The truth about the immigration “crisis”: Our drug policies and U.S.-backed tyrants created Central America’s culture of violence
If you want to really understand what’s happening at the border, revisit the violence we visited upon the region
Some years ago, I flew in from Asia to interview some State Department people and stayed with my dear friend Judith Evans in Northwest Washington. A Latin Americanist with an honorable record as a correspondent, Judith spoke Latin American Spanish. This put her right at home in her building: The staff were all Honduran and Salvadoran.
Jump cut. Years later I strayed into the town of Brewster, New York, one morning as dawn broke. Brewster would have been another white-bread Westchester suburb but for one thing. On every corner were scrums of guys in shabby work clothes. A pickup would come by, and the driver would hold up two, three, four fingers, and that many men would climb in back for a day’s labor —landscaping, house painting, bricklaying, what have you. They were Latin Americans to a one, none documented.

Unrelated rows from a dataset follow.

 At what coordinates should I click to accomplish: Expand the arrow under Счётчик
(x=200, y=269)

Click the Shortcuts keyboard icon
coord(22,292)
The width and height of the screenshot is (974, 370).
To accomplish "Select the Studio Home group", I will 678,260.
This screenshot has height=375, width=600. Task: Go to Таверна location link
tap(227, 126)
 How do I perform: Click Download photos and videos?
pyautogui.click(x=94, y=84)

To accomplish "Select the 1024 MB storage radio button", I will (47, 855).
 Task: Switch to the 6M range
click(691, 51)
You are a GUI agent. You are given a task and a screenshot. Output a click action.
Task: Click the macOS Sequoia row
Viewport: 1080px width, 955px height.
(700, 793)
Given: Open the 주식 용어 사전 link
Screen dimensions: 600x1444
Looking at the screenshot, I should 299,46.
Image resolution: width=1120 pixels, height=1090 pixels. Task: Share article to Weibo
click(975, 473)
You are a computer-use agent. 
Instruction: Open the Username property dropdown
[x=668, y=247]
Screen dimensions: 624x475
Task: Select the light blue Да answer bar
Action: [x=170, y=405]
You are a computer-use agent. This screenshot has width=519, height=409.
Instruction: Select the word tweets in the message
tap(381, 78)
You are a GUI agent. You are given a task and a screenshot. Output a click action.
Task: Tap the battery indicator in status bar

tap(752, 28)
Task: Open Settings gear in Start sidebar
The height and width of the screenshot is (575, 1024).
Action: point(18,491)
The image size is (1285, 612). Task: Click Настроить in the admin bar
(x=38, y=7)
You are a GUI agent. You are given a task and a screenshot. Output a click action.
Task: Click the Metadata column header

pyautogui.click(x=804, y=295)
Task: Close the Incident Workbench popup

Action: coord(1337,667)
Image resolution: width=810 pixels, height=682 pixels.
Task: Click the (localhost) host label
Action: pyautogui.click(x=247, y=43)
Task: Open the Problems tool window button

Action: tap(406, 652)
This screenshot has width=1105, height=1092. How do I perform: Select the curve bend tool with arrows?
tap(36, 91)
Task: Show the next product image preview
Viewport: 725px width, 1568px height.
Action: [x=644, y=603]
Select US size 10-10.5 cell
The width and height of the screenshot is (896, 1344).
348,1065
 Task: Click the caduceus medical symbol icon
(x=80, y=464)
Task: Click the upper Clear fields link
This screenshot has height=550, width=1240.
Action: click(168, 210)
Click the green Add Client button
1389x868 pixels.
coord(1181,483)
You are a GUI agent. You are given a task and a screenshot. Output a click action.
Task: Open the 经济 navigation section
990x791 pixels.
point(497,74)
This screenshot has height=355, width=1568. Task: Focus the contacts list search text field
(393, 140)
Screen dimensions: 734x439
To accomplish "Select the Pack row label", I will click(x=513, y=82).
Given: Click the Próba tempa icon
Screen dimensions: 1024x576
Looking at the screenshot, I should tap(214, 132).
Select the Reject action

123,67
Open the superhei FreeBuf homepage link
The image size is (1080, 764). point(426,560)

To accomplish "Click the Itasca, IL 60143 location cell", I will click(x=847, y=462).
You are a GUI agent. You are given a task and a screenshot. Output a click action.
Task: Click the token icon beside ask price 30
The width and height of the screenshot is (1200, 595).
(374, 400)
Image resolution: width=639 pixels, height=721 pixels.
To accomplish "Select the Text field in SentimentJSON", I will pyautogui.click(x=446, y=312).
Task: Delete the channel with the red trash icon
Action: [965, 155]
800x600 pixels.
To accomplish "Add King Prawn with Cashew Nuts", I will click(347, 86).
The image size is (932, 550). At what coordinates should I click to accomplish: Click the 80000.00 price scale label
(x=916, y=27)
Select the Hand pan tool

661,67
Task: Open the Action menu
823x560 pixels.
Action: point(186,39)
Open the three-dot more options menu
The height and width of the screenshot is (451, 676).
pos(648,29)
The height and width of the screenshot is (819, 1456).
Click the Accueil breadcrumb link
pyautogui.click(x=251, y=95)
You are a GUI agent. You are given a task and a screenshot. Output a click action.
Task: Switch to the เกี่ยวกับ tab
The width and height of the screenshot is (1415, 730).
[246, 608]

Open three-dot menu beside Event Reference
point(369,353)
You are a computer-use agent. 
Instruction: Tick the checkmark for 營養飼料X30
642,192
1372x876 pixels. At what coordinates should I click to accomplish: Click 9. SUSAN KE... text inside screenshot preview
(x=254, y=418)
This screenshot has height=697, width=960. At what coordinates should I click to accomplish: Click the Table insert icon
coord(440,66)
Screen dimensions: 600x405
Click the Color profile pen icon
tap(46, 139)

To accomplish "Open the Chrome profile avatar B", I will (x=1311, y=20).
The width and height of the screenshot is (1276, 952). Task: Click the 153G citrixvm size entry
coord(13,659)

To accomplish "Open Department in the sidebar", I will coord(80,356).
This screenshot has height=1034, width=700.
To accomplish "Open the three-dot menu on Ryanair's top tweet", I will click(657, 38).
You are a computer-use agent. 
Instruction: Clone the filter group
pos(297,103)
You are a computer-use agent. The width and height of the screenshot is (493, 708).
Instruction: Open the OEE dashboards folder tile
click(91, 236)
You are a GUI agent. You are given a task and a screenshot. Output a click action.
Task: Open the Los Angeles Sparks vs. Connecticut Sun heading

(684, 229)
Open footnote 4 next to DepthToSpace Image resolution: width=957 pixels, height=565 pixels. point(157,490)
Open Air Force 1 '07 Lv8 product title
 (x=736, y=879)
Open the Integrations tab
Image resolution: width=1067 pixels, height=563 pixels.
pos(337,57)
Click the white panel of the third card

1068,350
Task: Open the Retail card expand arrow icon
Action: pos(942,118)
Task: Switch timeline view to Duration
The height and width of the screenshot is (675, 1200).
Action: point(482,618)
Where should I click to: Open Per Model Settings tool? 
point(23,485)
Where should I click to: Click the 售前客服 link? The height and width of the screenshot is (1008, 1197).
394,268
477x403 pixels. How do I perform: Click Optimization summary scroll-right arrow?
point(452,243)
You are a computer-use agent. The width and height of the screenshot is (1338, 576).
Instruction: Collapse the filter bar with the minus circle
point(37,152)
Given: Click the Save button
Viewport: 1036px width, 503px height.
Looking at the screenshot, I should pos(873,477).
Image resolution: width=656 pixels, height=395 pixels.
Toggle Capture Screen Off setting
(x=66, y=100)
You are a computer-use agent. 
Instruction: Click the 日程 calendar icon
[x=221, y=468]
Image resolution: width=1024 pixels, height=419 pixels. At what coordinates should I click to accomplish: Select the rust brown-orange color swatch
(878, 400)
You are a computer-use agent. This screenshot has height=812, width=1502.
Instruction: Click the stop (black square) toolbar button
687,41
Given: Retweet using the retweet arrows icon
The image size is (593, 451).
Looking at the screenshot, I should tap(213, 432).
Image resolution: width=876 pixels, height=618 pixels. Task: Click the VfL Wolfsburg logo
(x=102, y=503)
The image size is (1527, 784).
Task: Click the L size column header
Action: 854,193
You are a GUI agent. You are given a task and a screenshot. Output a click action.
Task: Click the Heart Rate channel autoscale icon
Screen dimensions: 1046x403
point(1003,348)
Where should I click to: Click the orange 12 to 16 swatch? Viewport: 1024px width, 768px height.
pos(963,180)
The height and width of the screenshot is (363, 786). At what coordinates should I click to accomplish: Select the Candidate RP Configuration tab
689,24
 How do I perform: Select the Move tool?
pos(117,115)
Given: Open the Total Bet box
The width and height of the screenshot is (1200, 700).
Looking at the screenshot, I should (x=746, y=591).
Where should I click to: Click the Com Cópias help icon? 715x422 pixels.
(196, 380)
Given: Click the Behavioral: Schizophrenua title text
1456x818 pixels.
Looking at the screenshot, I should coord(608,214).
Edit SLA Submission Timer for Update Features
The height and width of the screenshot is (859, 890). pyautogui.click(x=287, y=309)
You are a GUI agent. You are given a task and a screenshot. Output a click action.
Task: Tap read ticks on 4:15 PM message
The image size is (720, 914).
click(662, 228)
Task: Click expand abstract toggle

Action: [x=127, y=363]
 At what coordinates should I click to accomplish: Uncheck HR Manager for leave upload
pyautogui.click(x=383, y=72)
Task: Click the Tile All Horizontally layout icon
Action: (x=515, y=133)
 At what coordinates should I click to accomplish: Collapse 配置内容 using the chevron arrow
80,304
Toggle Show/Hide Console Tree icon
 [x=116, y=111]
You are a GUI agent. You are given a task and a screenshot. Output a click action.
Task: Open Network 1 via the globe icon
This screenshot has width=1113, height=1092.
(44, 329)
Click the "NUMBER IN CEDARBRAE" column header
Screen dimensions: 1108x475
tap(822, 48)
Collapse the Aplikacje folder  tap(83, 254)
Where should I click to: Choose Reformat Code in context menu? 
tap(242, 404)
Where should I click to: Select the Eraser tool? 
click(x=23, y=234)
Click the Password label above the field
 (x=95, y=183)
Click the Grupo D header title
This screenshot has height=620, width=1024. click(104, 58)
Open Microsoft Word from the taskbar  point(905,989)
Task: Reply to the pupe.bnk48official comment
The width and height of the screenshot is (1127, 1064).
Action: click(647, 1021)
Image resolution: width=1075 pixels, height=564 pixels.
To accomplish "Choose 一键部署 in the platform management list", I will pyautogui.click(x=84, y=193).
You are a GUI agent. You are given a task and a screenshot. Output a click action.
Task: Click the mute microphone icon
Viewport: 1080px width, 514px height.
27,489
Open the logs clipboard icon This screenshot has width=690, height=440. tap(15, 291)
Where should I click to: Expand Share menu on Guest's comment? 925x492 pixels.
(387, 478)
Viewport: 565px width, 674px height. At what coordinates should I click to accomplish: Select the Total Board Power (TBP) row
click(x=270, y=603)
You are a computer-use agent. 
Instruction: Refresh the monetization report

One more jump cut, this by way of a confession. More years later I had a decrepit farm up here in the New England hills, with maybe an eighth of a mile or more of stone wall that dated to the 18th century settler who first cleared the meadows. I rebuilt it as the bank book allowed, always with crews of Mexicans or Central Americans, itinerant so far as I could make out. I own up to participation, then.
The question everyone asks now is O.K. “Why do we suddenly have floods of unaccompanied children washing across the southern borders of the U.S.?” But there is a better question. “Why have we had floods of Latin Americans pouring northward for a couple of generations running?”
And then there is the best question. “Why are we so preoccupied with the first question that the second never gets asked?”
It seems to me a question of ownership, as in — two more good questions — “Who owns this tragedy? Who are the architects of the continent shoving these children into perilous journeys of no certain end?”
Maybe my answers seem already to be evident. Anyone who has held even a brief history of our hemisphere in hand would have to come to the same conclusion. We have detained more than 50,000 undocumented Latinos, most children, trying to cross the border since last autumn. This is not a Latin American crisis; it is an American crisis in the fullest meaning of the term. Acknowledging this is sine qua non of any serious solution.
Do American lawmakers and the Obama administration want a serious solution? It is my final question, promise.
To address the recent surge in undocumented migrant children without reference to the historical phenomenon permits our officials and journalists, and in turn all of us, to put it down to such problems as gang violence. “Gang violence, fueled by the drug trade” is the favored explanation over at NPR.
Mealy-mouthed, this stuff. For me, “gang violence” starts to take on aspects of the term “terrorism,” my least favorite word these days. Nothing more need be examined. It is implicitly “other.” Instantly one lands in the safe, eternal present, where one is clean of it all.
At bottom our address of the immigration problem serves the need we norteamericanos nurse to claim a kind of detached perplexity at the perverse behavior of Central Americans — the petty criminals, the traffickers and now even the mothers and fathers. As with so much else in the orthodox American worldview, it is all a matter of spontaneous generation.
For weeks I have waited for some account of this crisis that acknowledges the very large role of American policy of various kinds over many years or, depending on how you count, centuries. This would fracture the narrative, yes. But this elephant is simply too large to ignore, surely. And the narrative has critical fault lines, like a piece of old marble, as we all know.
Nothing. I am not a declinist, but we do seem determined to duck the realities of our time until we make decline one of them.
“Do not send your children to the borders,” President Obama said in a television interview the other Sunday. “If they do make it, they’ll get sent back. More important, they may not make it.”
I find this remark not short of disgusting for its several subtexts. Central American parents are so stupid and loveless that they must be instructed to care for their offspring. Their decisions are calculated — suspect, that is. These mothers and fathers are ignorant of the dangers facing their emigrating kids. The best place for them to be is in the environment — to which no reference — they are escaping on orders from the calculating parents.
Let us look briefly at the causes responsible leaders should be talking about and responsible correspondents, above all those in the field, should be writing about even if — especially if — the leadership refuses to acknowledge responsibility.
Violence is a good place to start. Practically every nation in Latin America has passages of gruesome violence in its past. There seems no question it is a factor now among the Central American nations. What about this violence?
Those Central Americans I met in Washington long ago were refugees from violence — state-sponsored violence in the 1970s and 1980s. They had fled wars fought by American-supported regimes, nominally against a Communist menace. But these were not anti-Communist campaigns, of course. The enemy was social democracy, from the Arbenz coup in Guatemala onward, and Washington feared the region’s social democrats more than Communists for the simple reason social democracy actually works.
One of the challenges of post-Cold War Latin America has been to root out the culture of violence the Cold War cultivated. We have a different kind of violence now, non-state violence, but this cannot be understood as unrelated to this culture. Indeed, the gang violence is in part prompted by the harsh, not to say brutal police and sentencing policies still in effect and still encouraged by American police agencies.